Blandón is a Spanish surname.

==Geographical distribution==
As of 2014, 52.4% of all known bearers of the surname Blandón were residents of Nicaragua (frequency 1:162), 37.7% of Colombia (1:1,787), 2.9% of the United States (1:176,392), 1.5% of Costa Rica (1:4,518), 1.2% of Honduras (1:10,385) and 1.0% of Spain (1:67,619).

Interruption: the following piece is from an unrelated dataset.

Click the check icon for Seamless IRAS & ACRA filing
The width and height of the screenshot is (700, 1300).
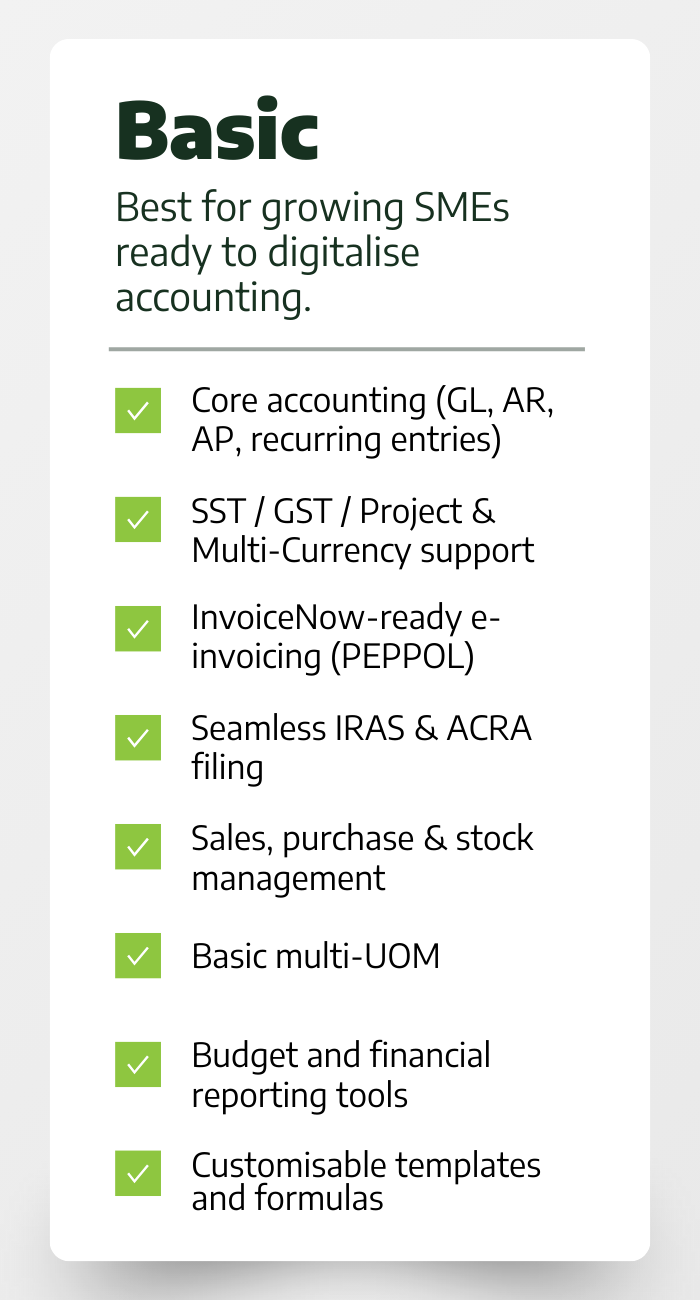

In Spain, the frequency of the surname was higher than average (1:67,619) in the following regions:
1. Basque Country (1:31,778)
2. Andalusia (1:33,697)
3. Aragon (1:44,251)
4. Navarre (1:53,051)
5. Community of Madrid (1:60,440)

In Nicaragua, the frequency of the surname was higher than average (1:162) in the following departments:
1. Jinotega (1:38)
2. Estelí (1:61)
3. Matagalpa (1:69)
4. North Caribbean Coast (1:123)
5. Nueva Segovia (1:146)

In Colombia, the frequency of the surname was higher than average (1:1,787) in the following departments:
1. Chocó (1:291)
2. Caldas (1:420)
3. Risaralda (1:500)
4. Antioquia (1:554)
5. Quindío (1:748)

==People==
- Eduardo Blandón (born 1985), Colombian footballer
- Irís Marina Montenegro Blandón (born 1950), Nicaraguan politician
- Jimmy Blandón (born 1969) Ecuadorian footballer
- María Teresa Blandón (born 1961), Nicaraguan sociologist, feminist and former revolutionary guerilla
- Oscar Danilo Blandón (born 1952) Nicaraguan government official under Anastasio Somoza
- Regina Blandón (born 1990) Mexican actress
- Roberto Blandón (born 1961) Mexican actor
- Kim Blandón (born 1996) Civil Rights Community Organizer.